[begin Given data]
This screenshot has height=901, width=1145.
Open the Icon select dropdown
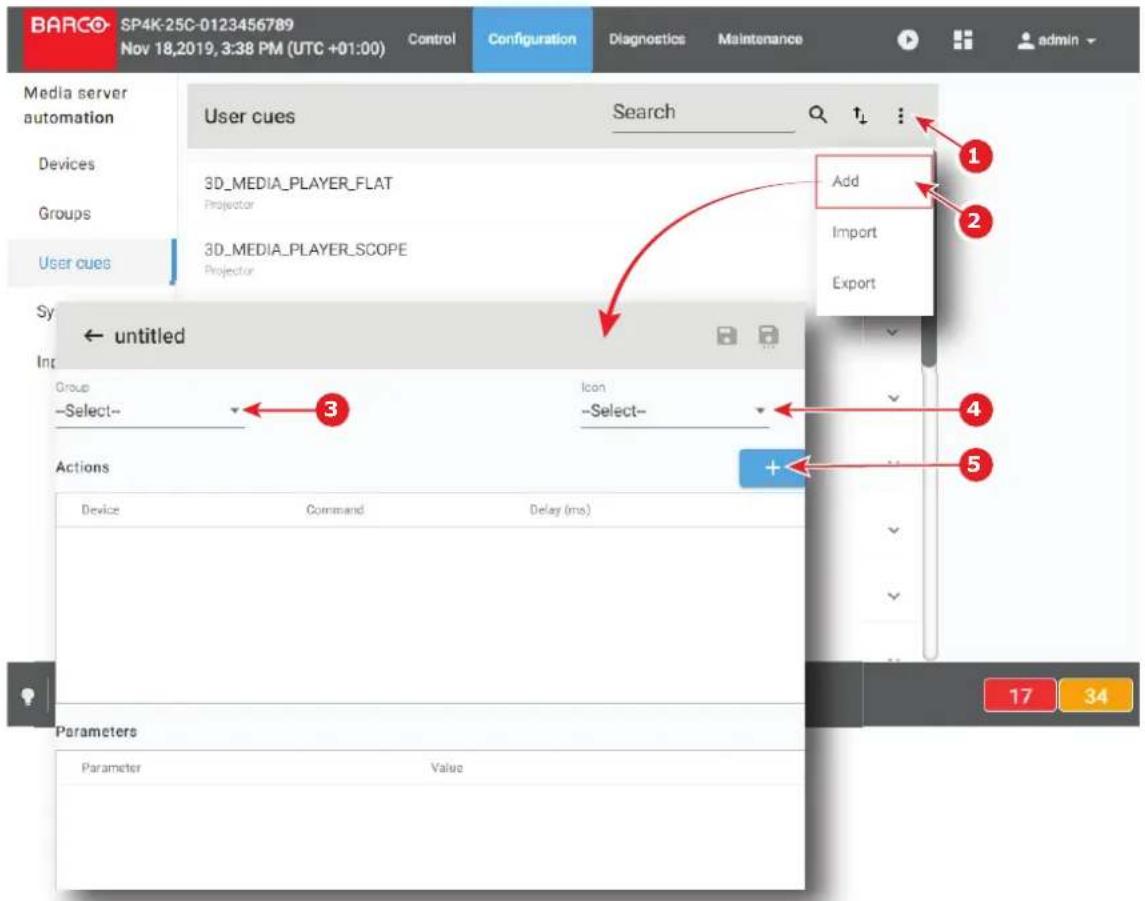(675, 411)
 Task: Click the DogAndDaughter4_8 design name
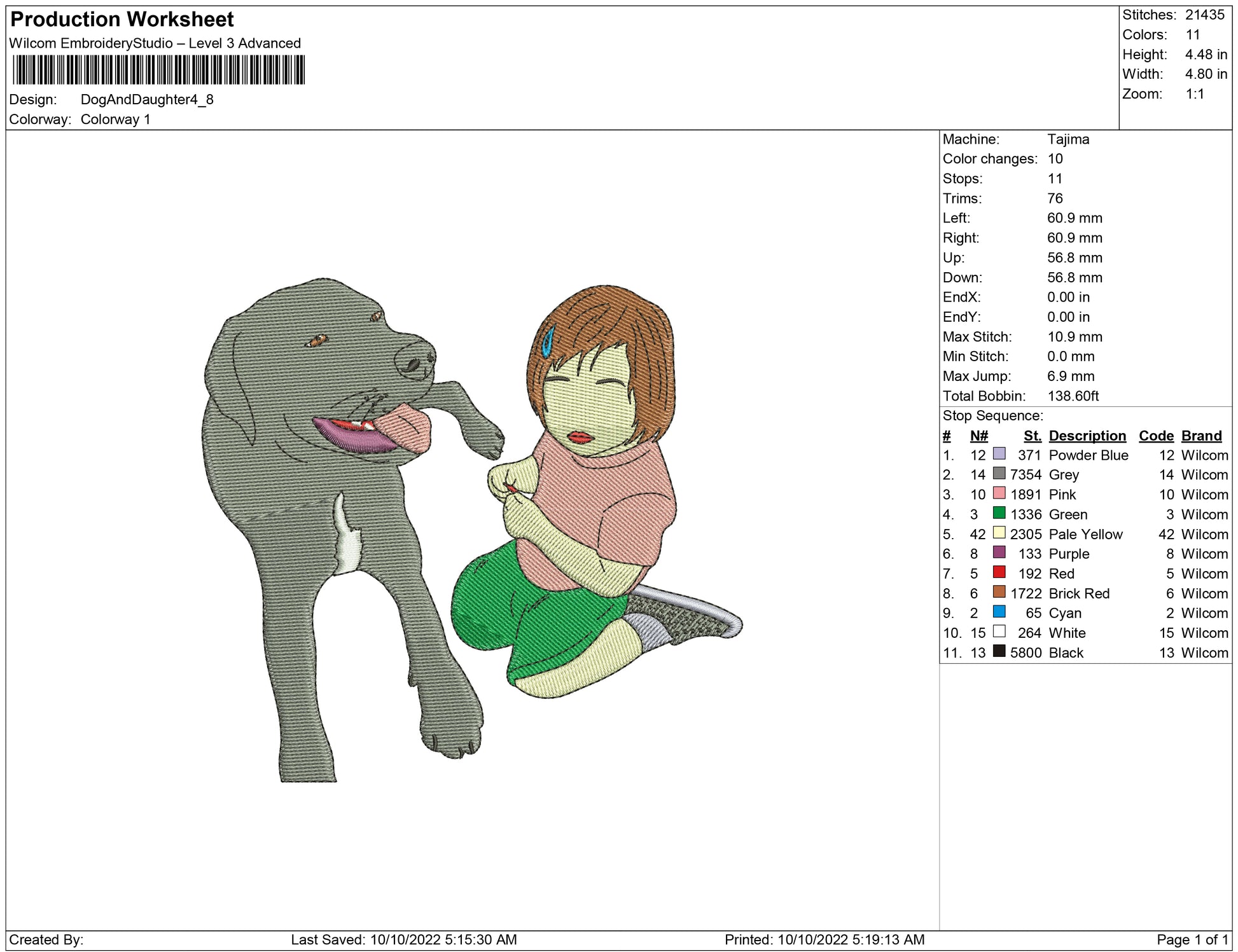point(147,100)
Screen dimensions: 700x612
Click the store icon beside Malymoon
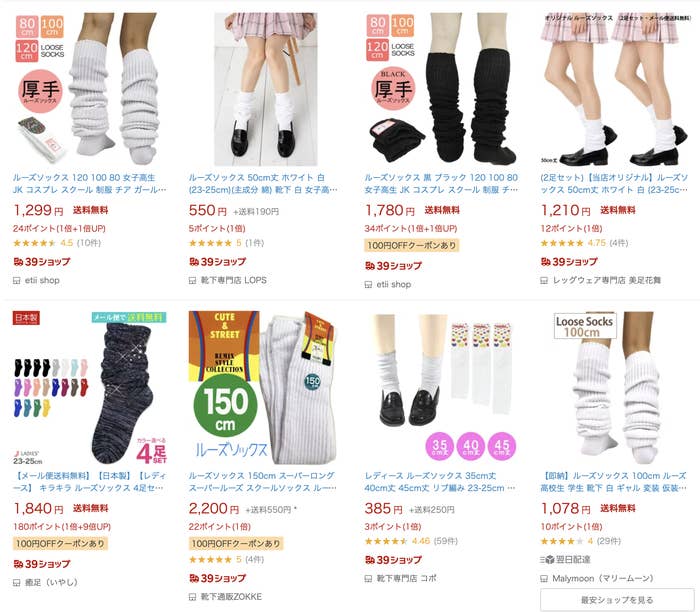click(544, 579)
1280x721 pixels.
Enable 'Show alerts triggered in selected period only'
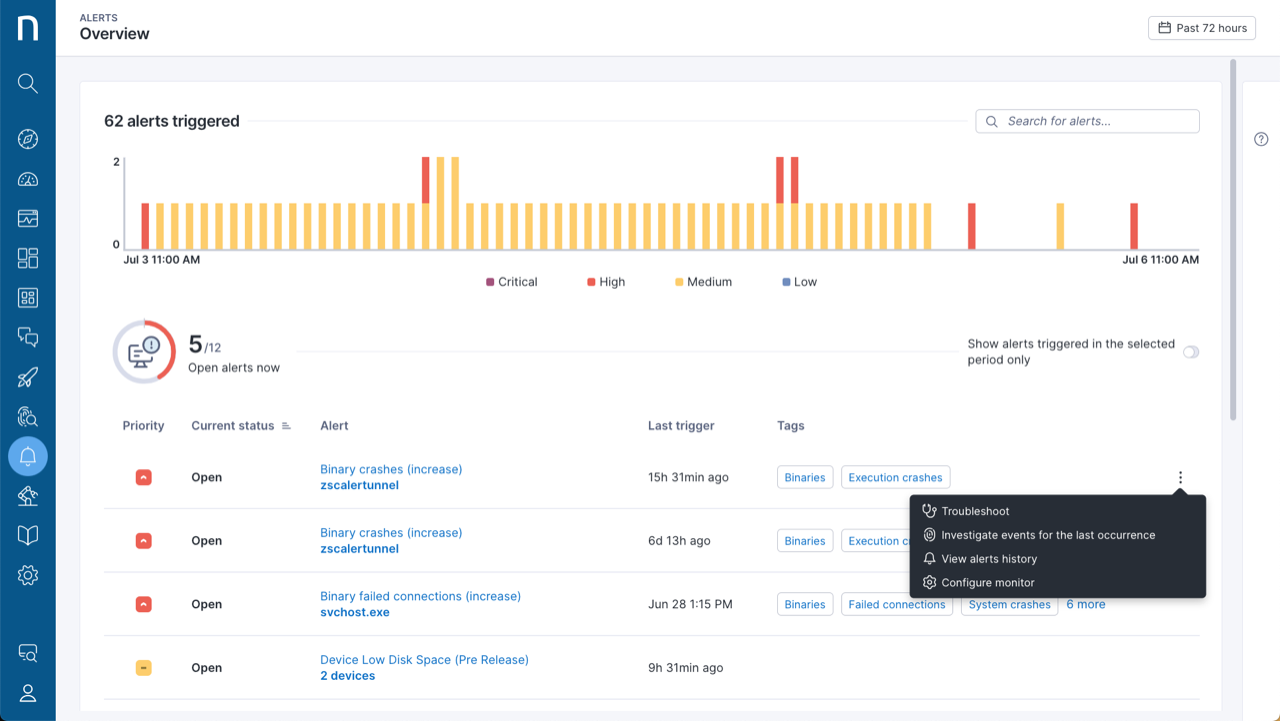[x=1190, y=352]
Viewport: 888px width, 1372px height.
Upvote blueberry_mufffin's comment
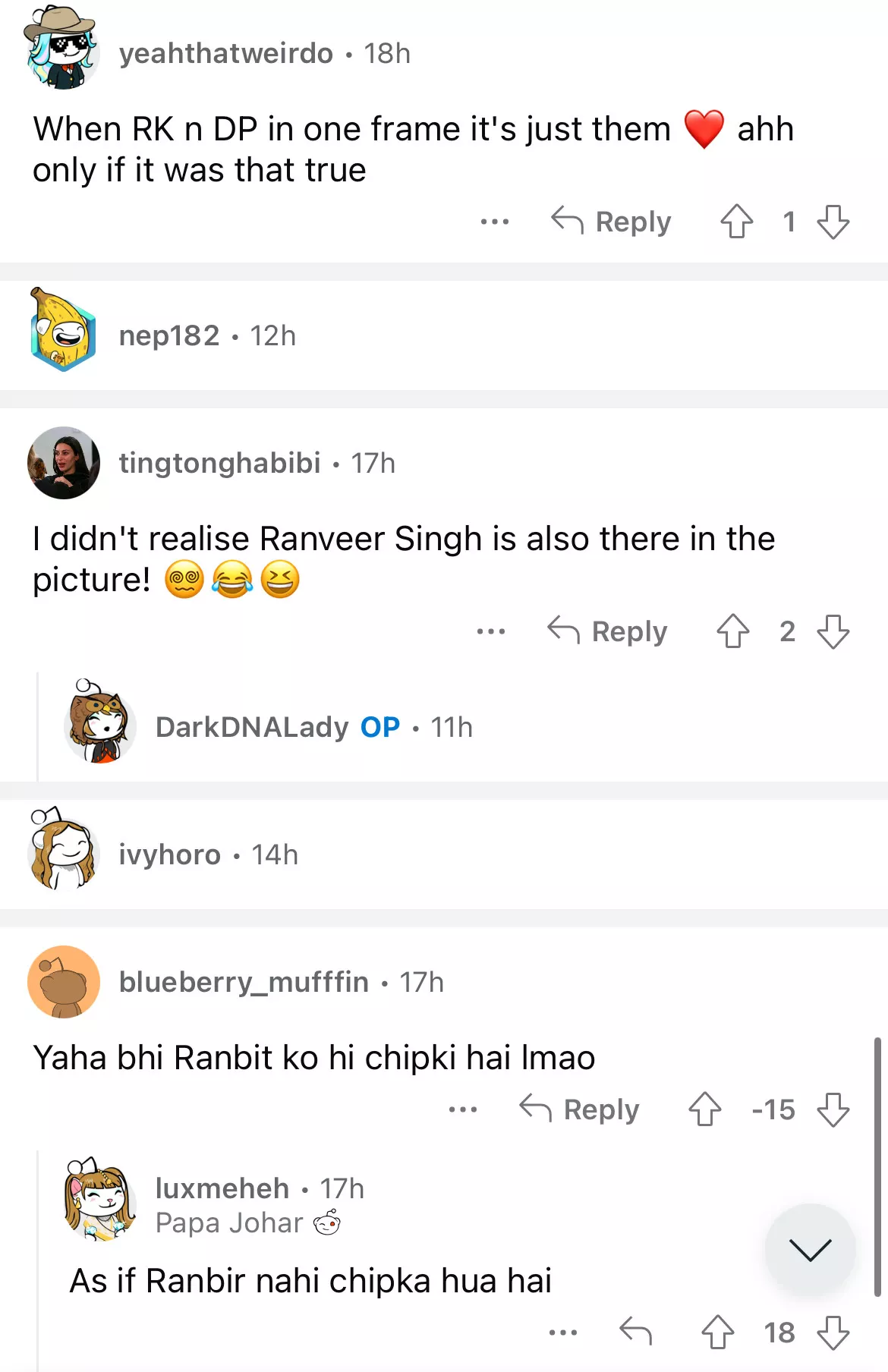pyautogui.click(x=704, y=1109)
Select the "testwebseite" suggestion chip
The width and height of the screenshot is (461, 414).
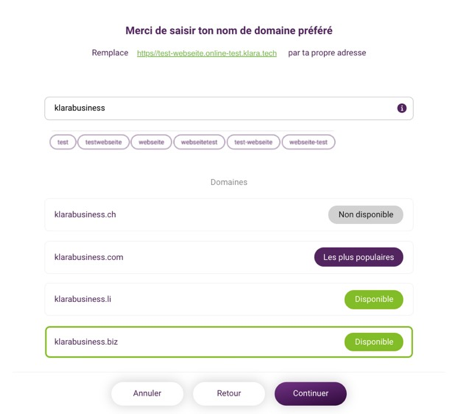point(103,142)
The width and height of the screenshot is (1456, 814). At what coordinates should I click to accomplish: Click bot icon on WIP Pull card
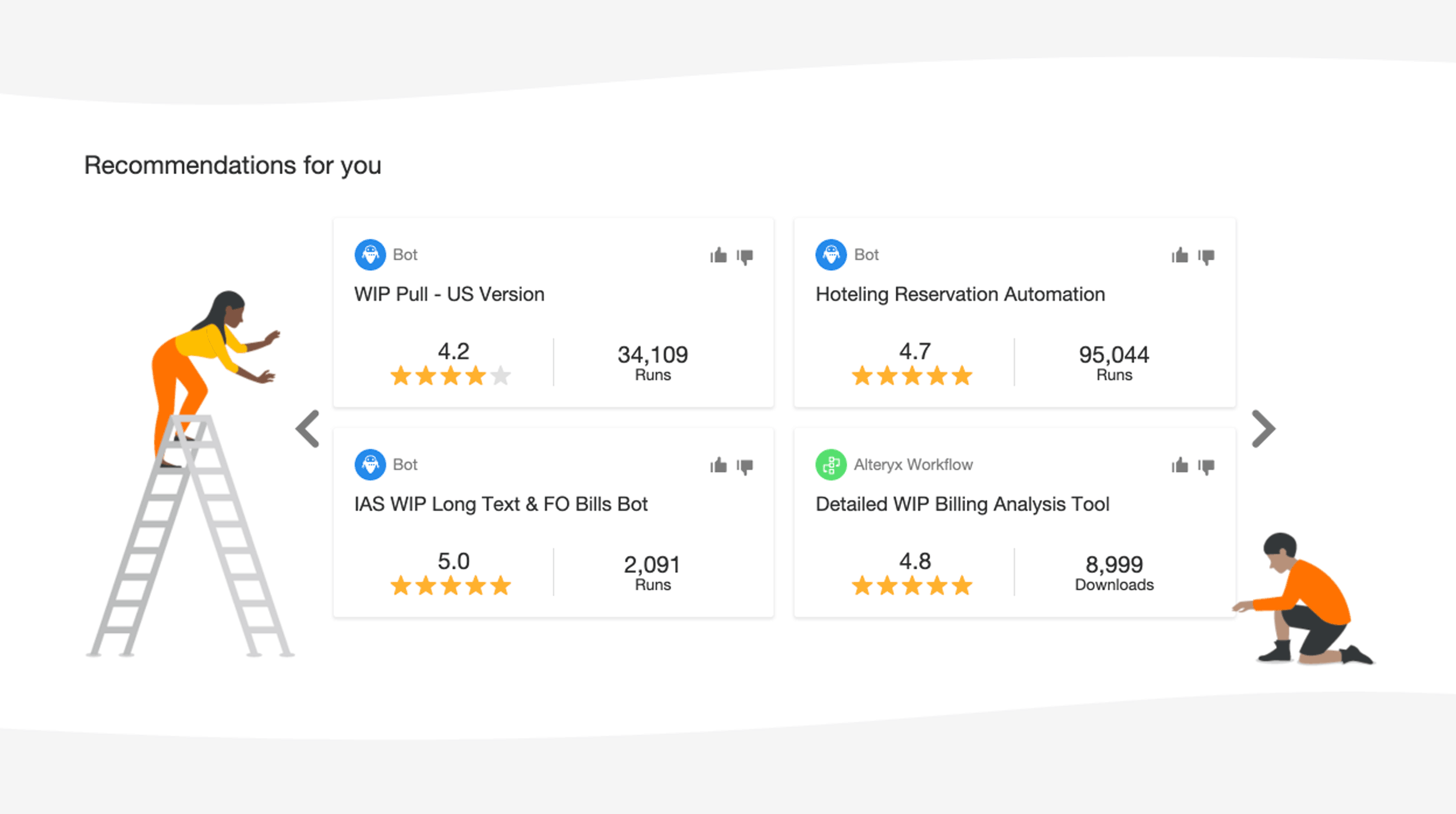point(370,254)
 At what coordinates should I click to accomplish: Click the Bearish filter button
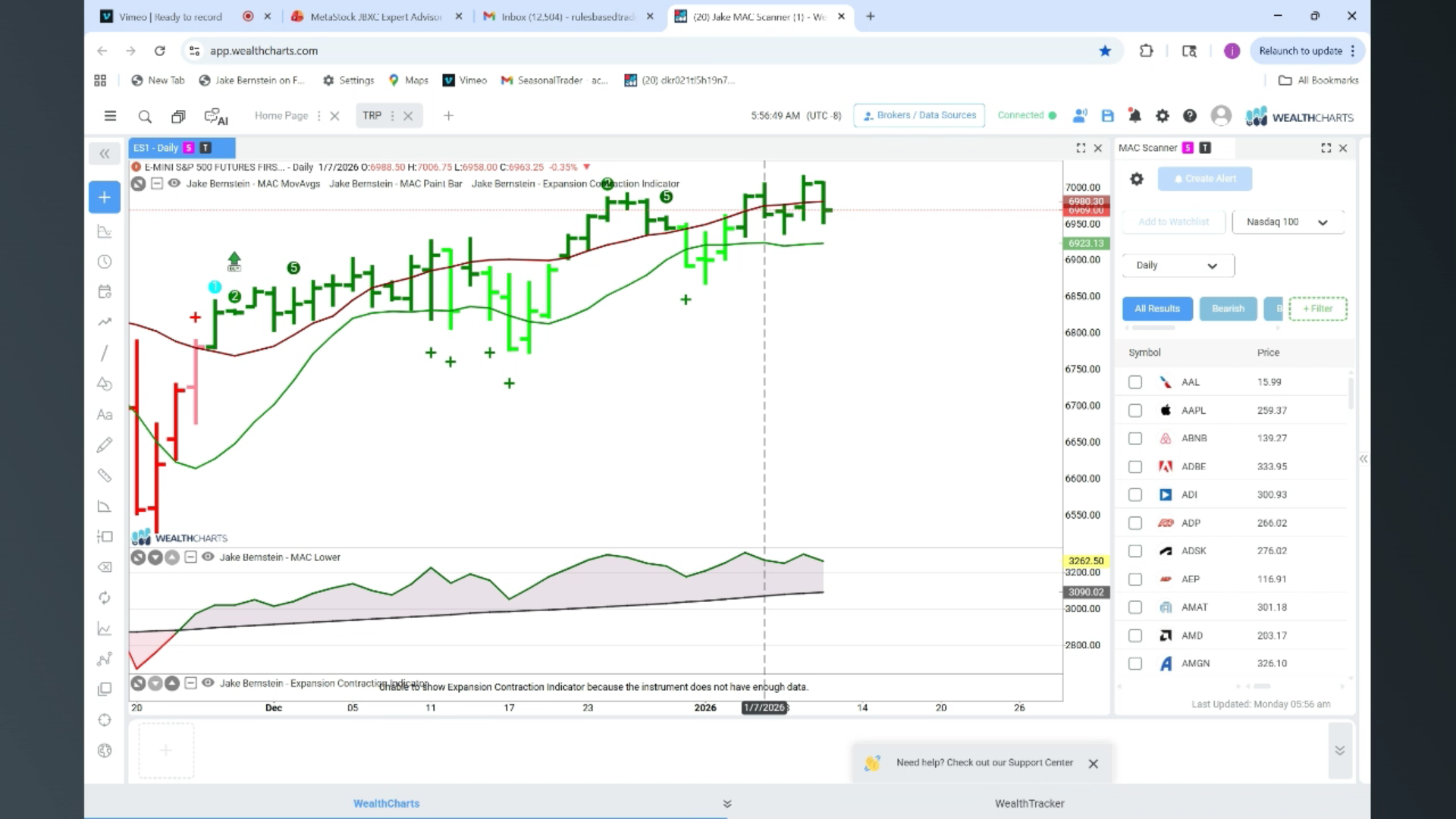coord(1228,309)
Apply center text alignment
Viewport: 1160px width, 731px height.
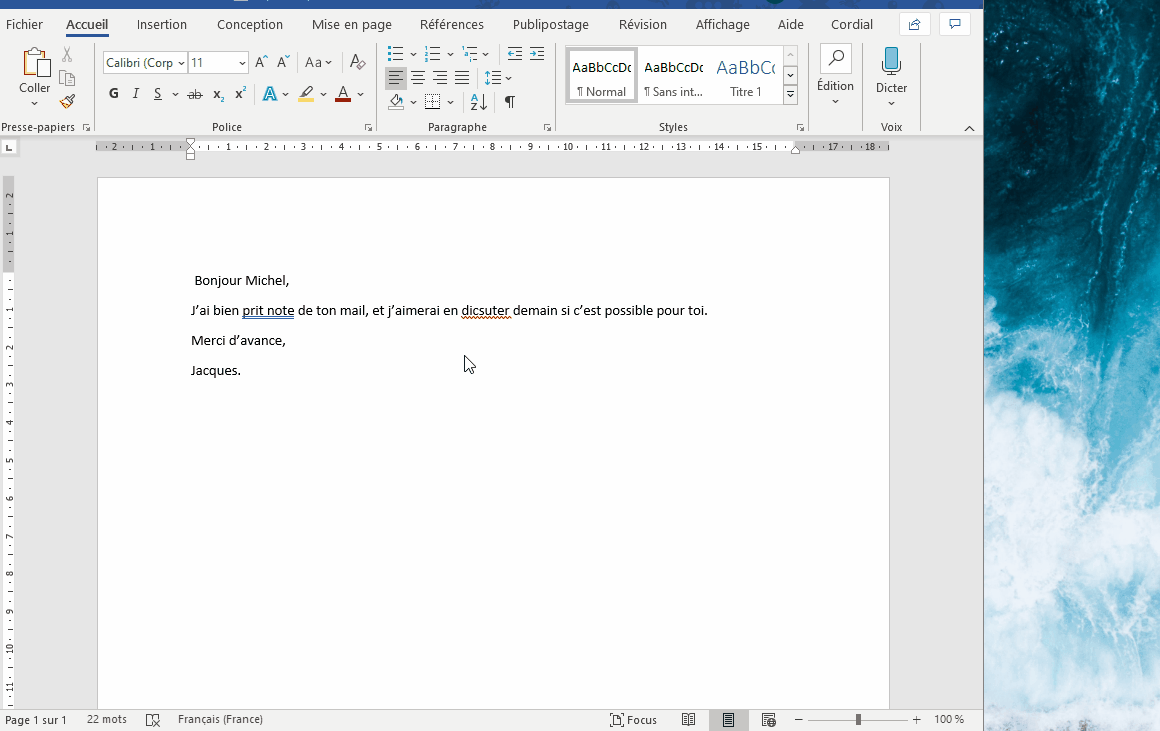[x=418, y=78]
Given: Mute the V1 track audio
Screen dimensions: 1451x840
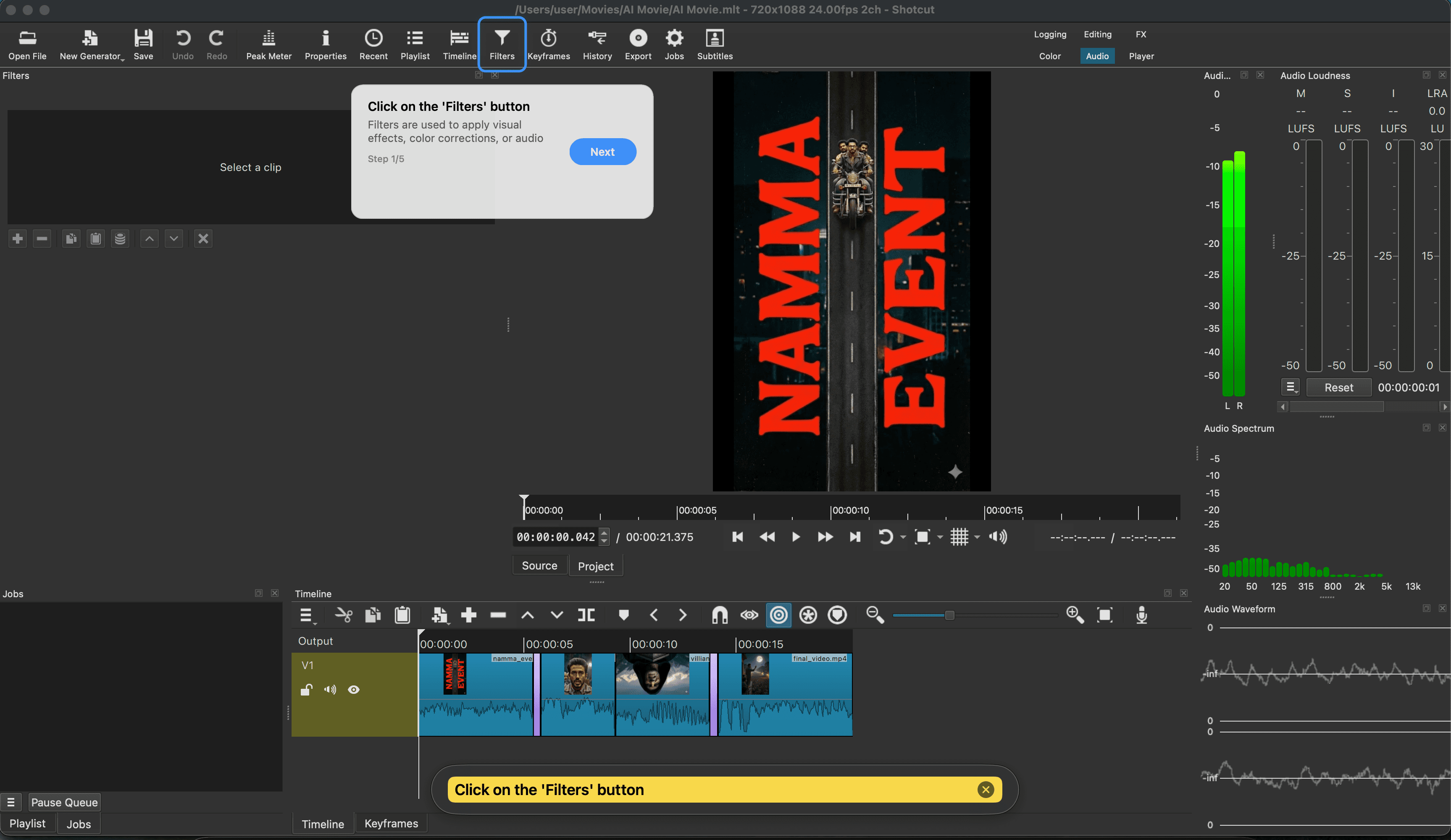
[end Given data]
> _Instruction_: Put the lines into a JSON list of strings, one string per line, starting with the first line and stopping after the line that has "point(103,142)". Include that line, skip blank lines, and leave the pictures out.

> _Response below_:
[
  "This screenshot has height=901, width=1145.",
  "Open the Icon select dropdown",
  "(675, 411)",
  " Task: Click the DogAndDaughter4_8 design name",
  "point(147,100)",
  "Screen dimensions: 700x612",
  "Click the store icon beside Malymoon",
  "click(544, 579)",
  "1280x721 pixels.",
  "Enable 'Show alerts triggered in selected period only'",
  "[x=1190, y=352]",
  "Viewport: 888px width, 1372px height.",
  "Upvote blueberry_mufffin's comment",
  "pyautogui.click(x=704, y=1109)",
  "Select the \"testwebseite\" suggestion chip",
  "The width and height of the screenshot is (461, 414).",
  "point(103,142)"
]